Print only the lines below from the one with "Click the browser show tabs icon" to the one with "Open the Contas a Pagar money bag icon", both included, exactly as they stand. Leave pictures out.

=== Extracted information ===
BEGIN

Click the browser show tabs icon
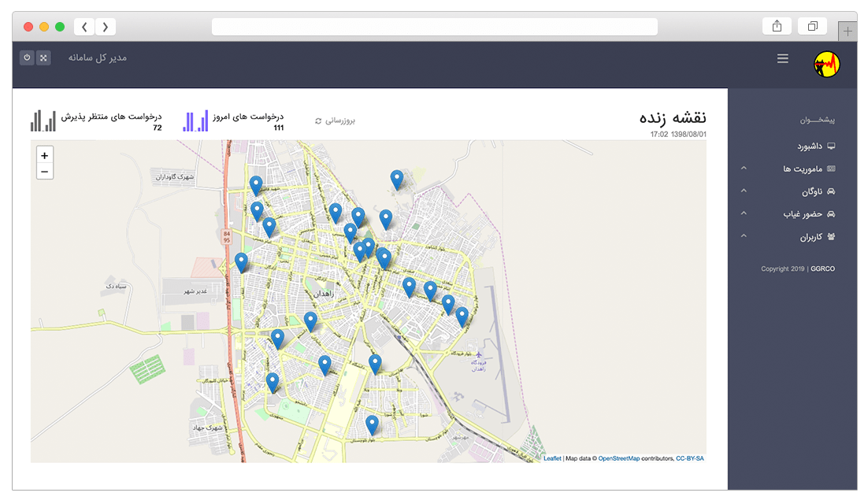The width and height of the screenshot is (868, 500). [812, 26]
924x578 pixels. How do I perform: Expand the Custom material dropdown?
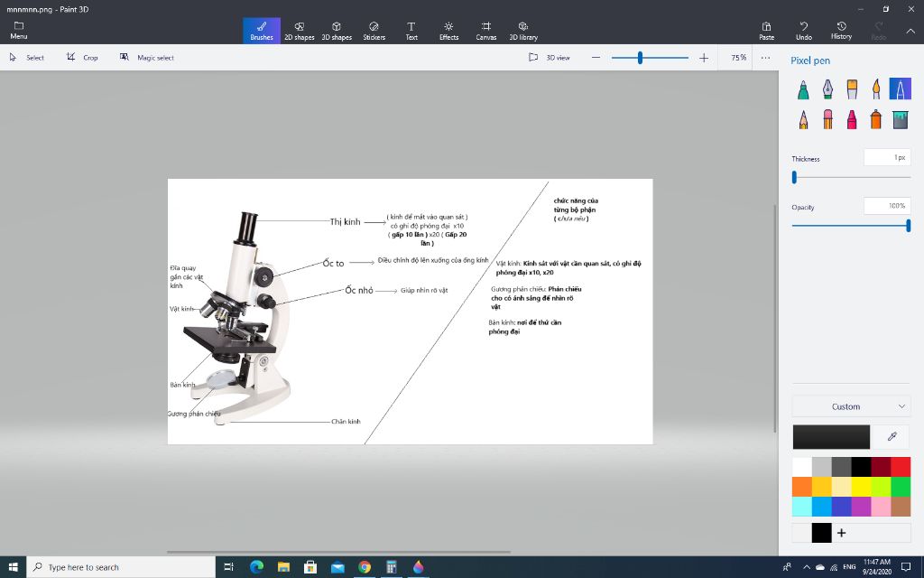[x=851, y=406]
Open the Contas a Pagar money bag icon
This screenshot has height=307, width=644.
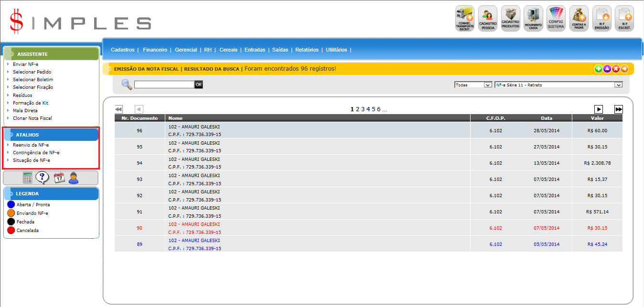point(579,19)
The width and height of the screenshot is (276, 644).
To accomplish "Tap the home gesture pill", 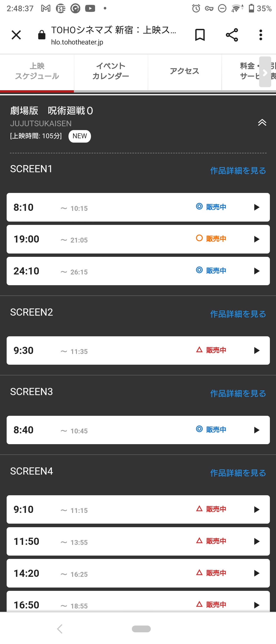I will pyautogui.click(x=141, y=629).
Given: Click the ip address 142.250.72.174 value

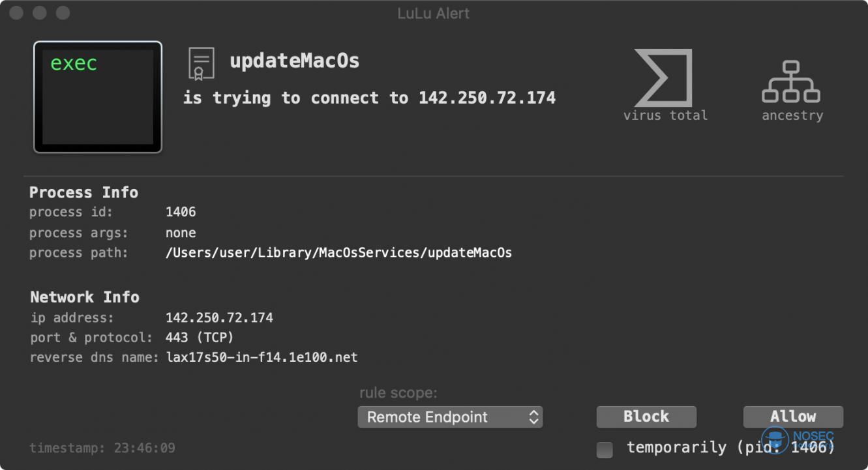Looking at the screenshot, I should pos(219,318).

END
BEGIN

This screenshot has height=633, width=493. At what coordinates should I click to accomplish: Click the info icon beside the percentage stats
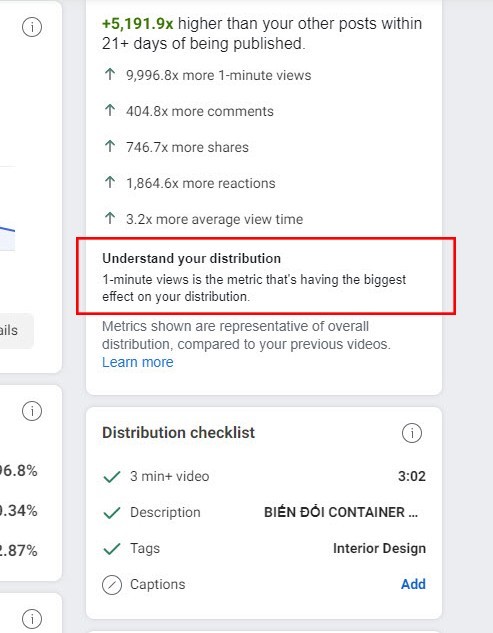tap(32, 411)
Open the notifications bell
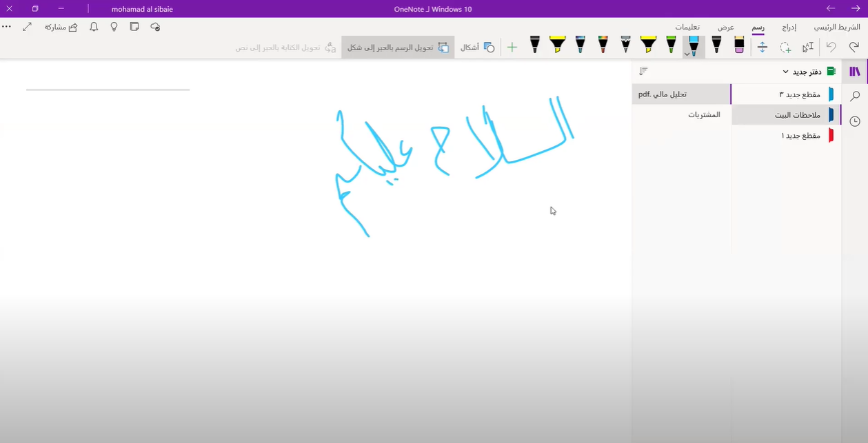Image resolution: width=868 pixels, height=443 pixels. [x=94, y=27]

END

=== Response area ===
Click the browser show tabs icon
The width and height of the screenshot is (868, 500). [812, 26]
924x578 pixels. How do I perform: Expand the Custom material dropdown?
[x=851, y=406]
Open the Contas a Pagar money bag icon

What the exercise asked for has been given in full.